▸ WORK ITEM
Starting with the line that includes "The width and height of the screenshot is (927, 522).", write out every remaining line of the records below exactly as it appears, leaving out any images.

Start of Block

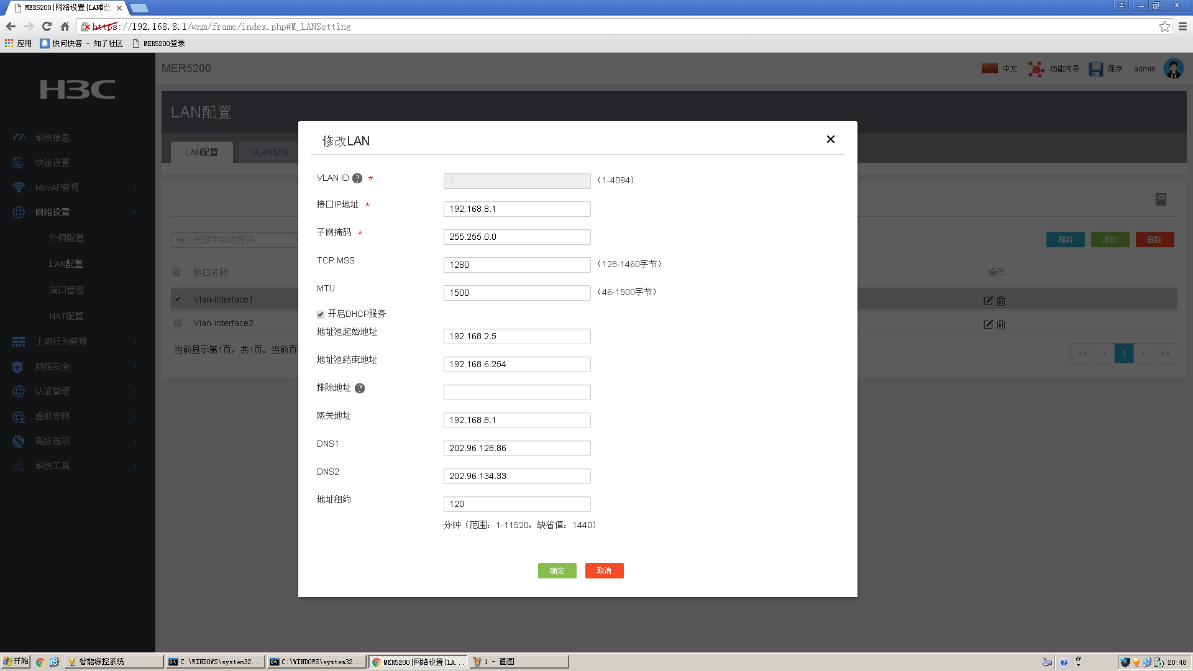Image resolution: width=1193 pixels, height=671 pixels.
Task: Close the modify LAN dialog
Action: pos(831,139)
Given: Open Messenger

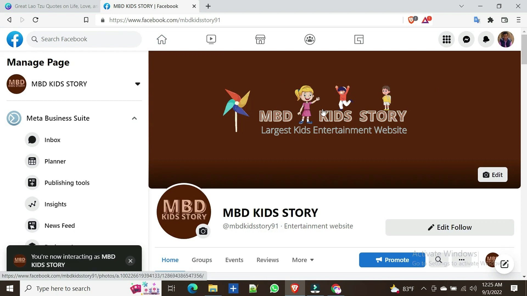Looking at the screenshot, I should (466, 39).
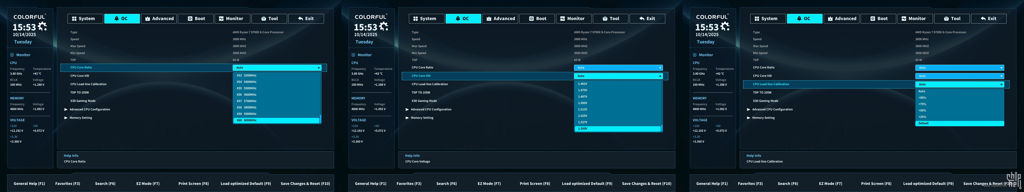
Task: Click Load optimized Default (F9) in left screen
Action: 246,184
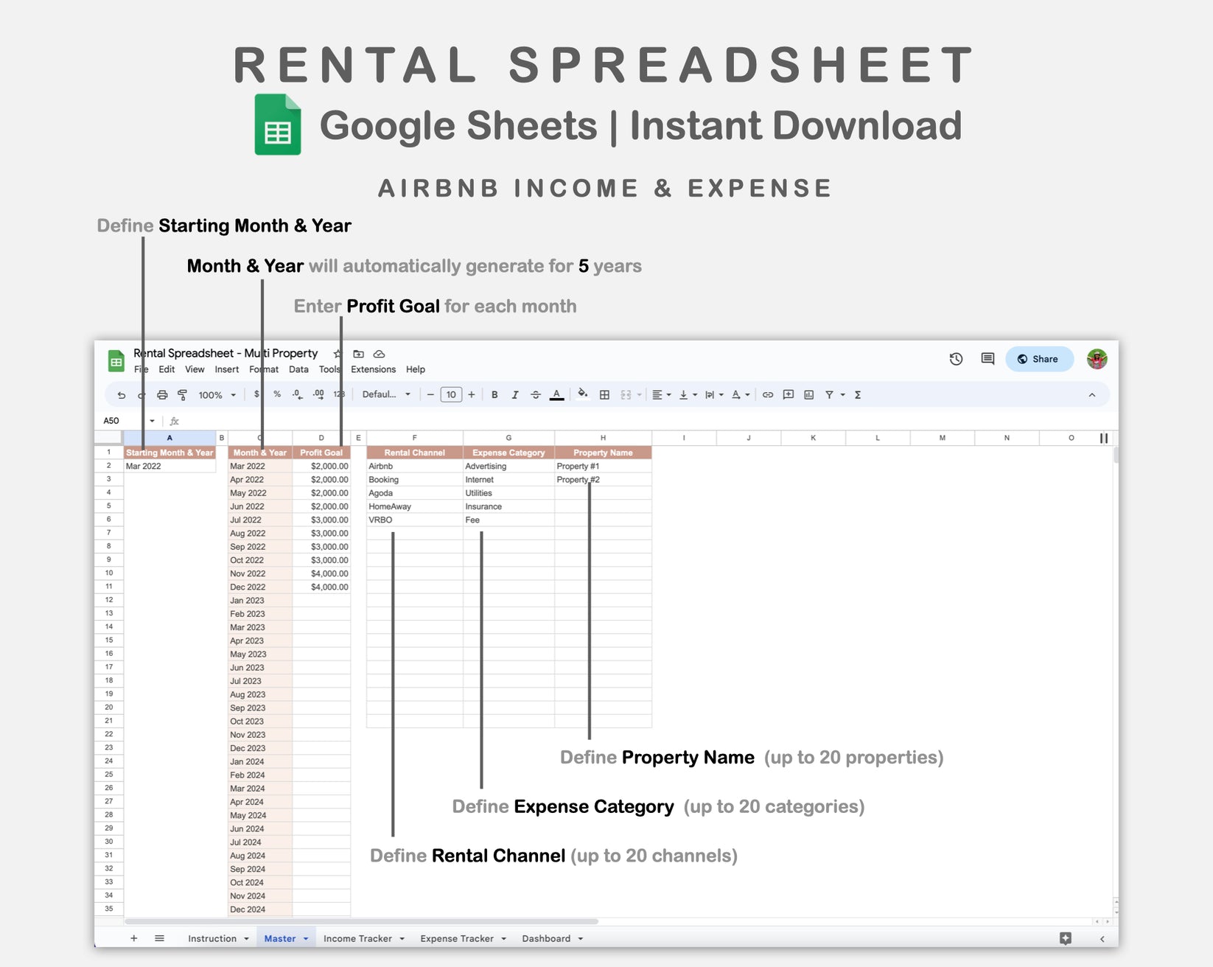
Task: Select the Insert link icon
Action: tap(766, 394)
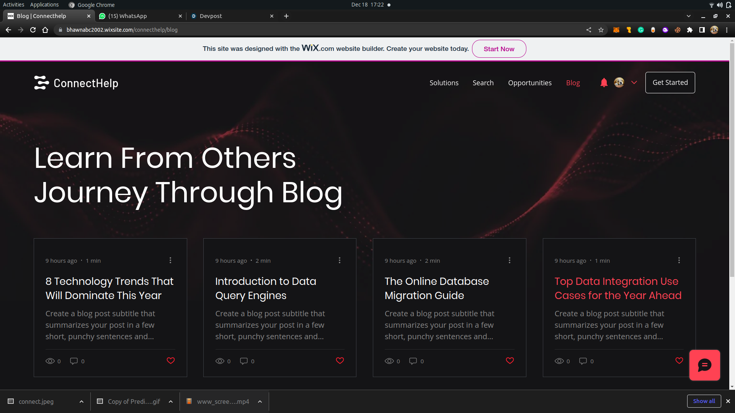
Task: Click the share icon in address bar
Action: pyautogui.click(x=589, y=30)
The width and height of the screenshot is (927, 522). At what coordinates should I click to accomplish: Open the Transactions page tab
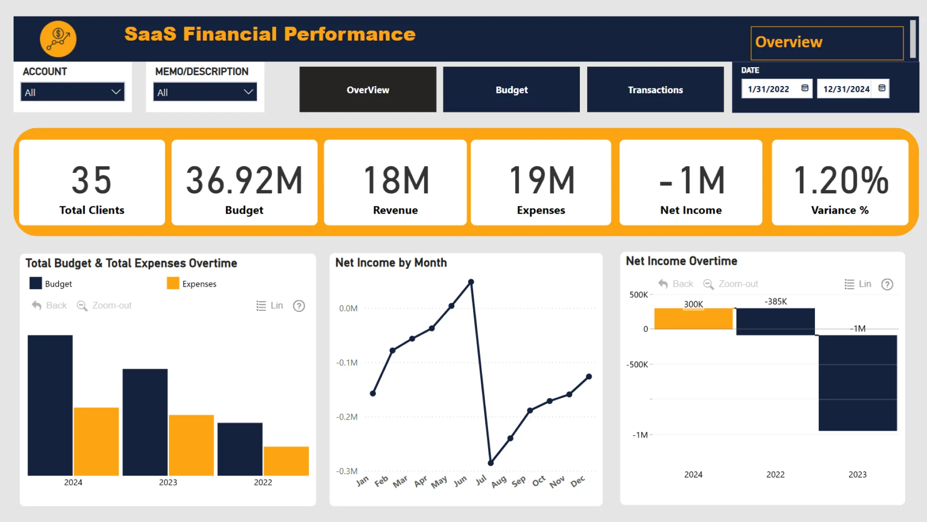tap(655, 90)
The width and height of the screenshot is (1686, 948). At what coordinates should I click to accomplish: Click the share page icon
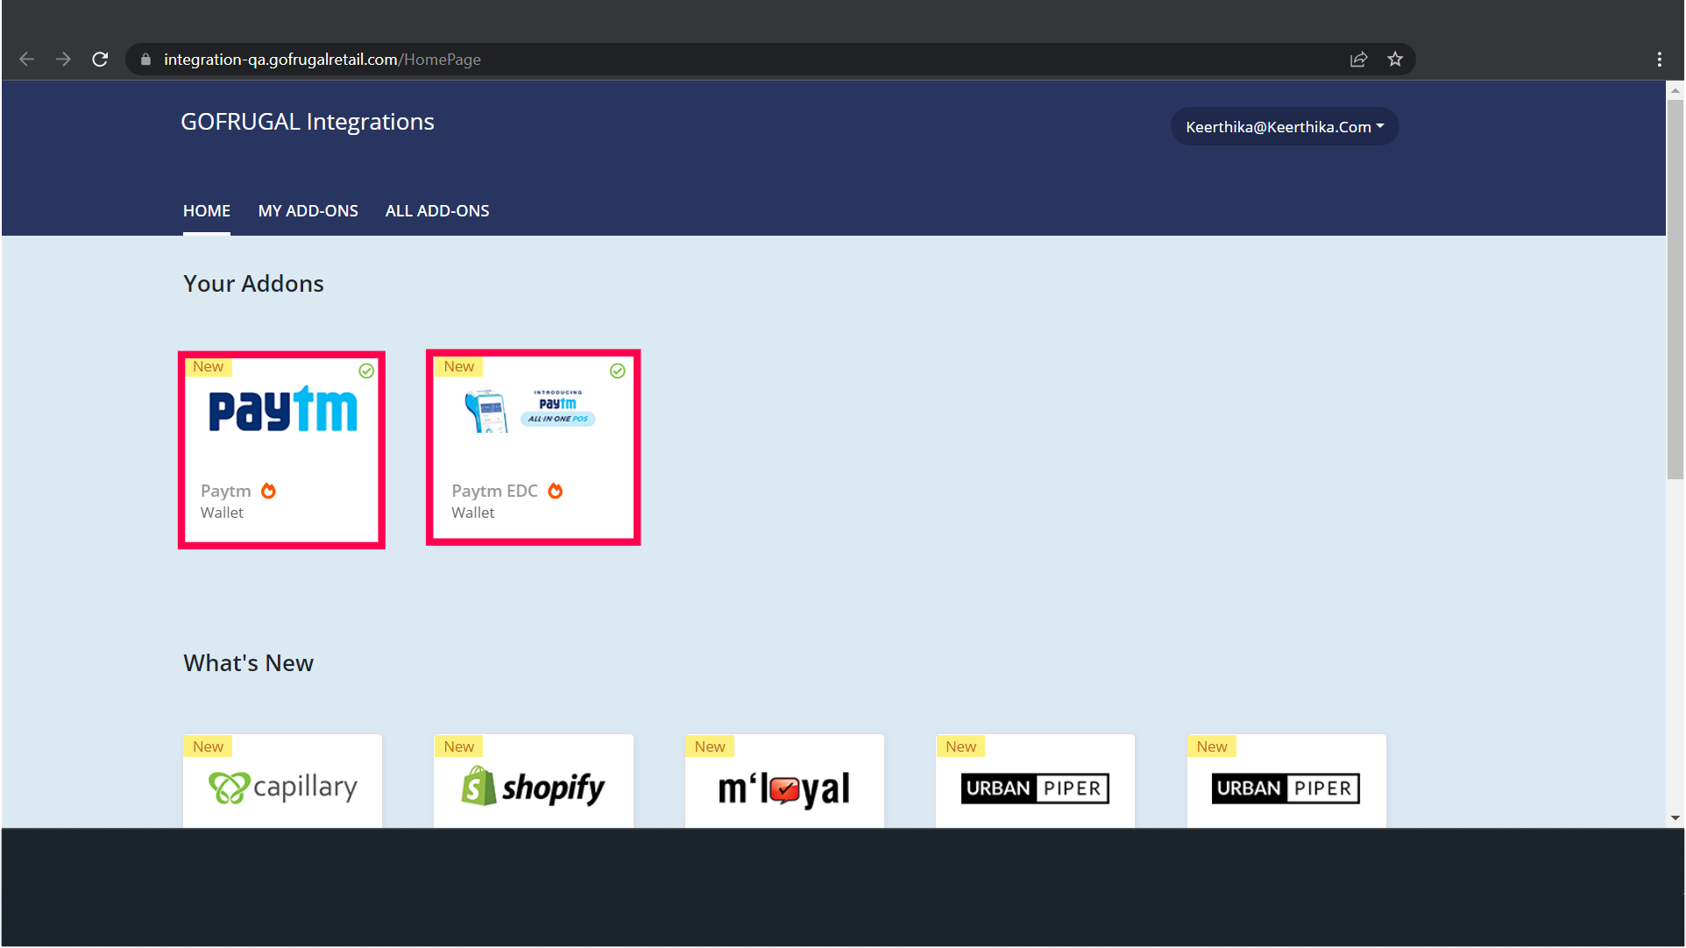1358,60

End of Block

▸ ANSWER FOR THE TASK
The width and height of the screenshot is (927, 522). At what coordinates should I click to accomplish: Open the Transactions page tab
tap(655, 90)
The width and height of the screenshot is (1686, 948). At what coordinates should I click to accomplish: Click the share page icon
1358,60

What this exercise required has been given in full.